Farming News - Comprehensive French study will measure agriculture’s impact on the environment

Comprehensive French study will measure agriculture’s impact on the environment

13 June 2011

The new site comprises over 300 sensors set into the ground, which will measure soil pollution from agricultural pollution. INRA has unveiled three such sites, which together will measure pollution from industrial farming as part of the Environmental Research Observatory (ORE) scheme. image expired

Embarking on a ten year period of analysis   

Jean-François Soussana, Scientific director at INRA, explained “we are seeking to better understand the types of agricultural production and their effects on the environment, biodiversity, and air, water and soil pollution. Agriculture is an important factor in our environmental evolution; we need to conduct our experiments over an extended period of time in order to understand the processes.”

The sensors in the soil will measure soil temperature, water content (hygrometry), and greenhouse gas emissions. M. Soussana said, “We are embarking on a ten year period of observation.

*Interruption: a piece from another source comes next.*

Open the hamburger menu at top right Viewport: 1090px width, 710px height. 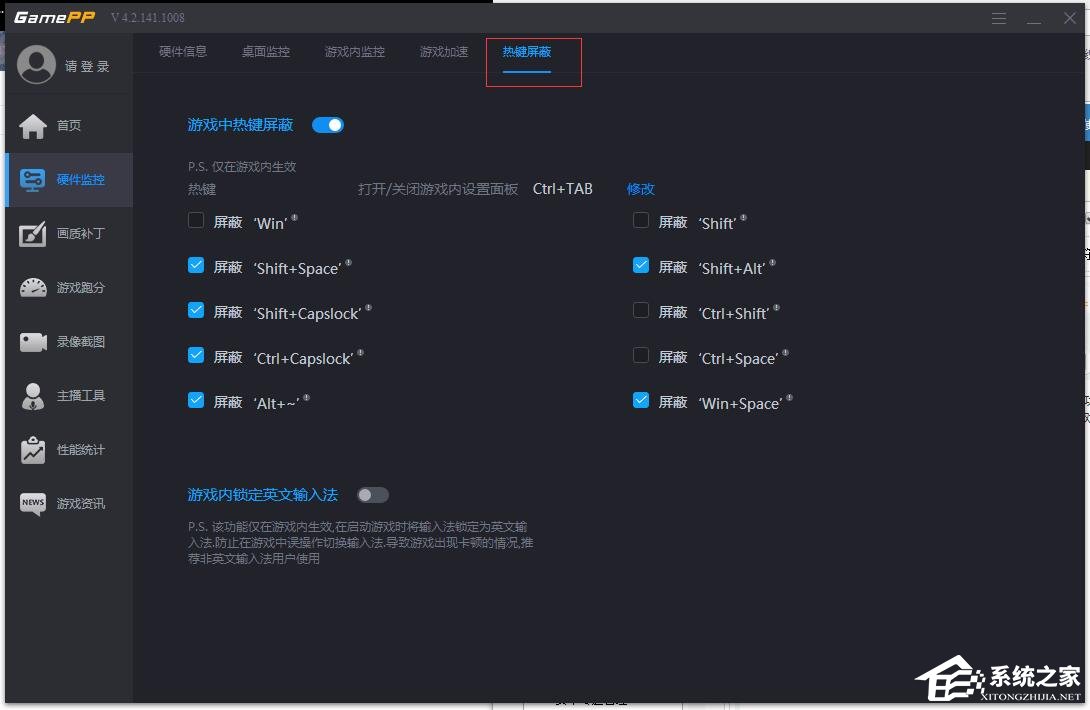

The duration of the project is extremely important, because although we have conducted several agricultural studies, we have never done anything on this scale.”

He continued that the Picardy site is the first at which air quality will be measured. Furthermore, the ORE project will look at the impacts of certain biofuel crops.

The ORE project was established in 2003, after France experienced a severe heatwave. “We realised then the importance of carbon storage, and the role it had played in releasing greenhouse gasses that year,” said M. Soussana. He warned, “We estimated that four to five years of storage has evaporated and escaped into the atmosphere. This year, if we continue to suffer under this state of drought, we could see the same phenomenon occurring once again.”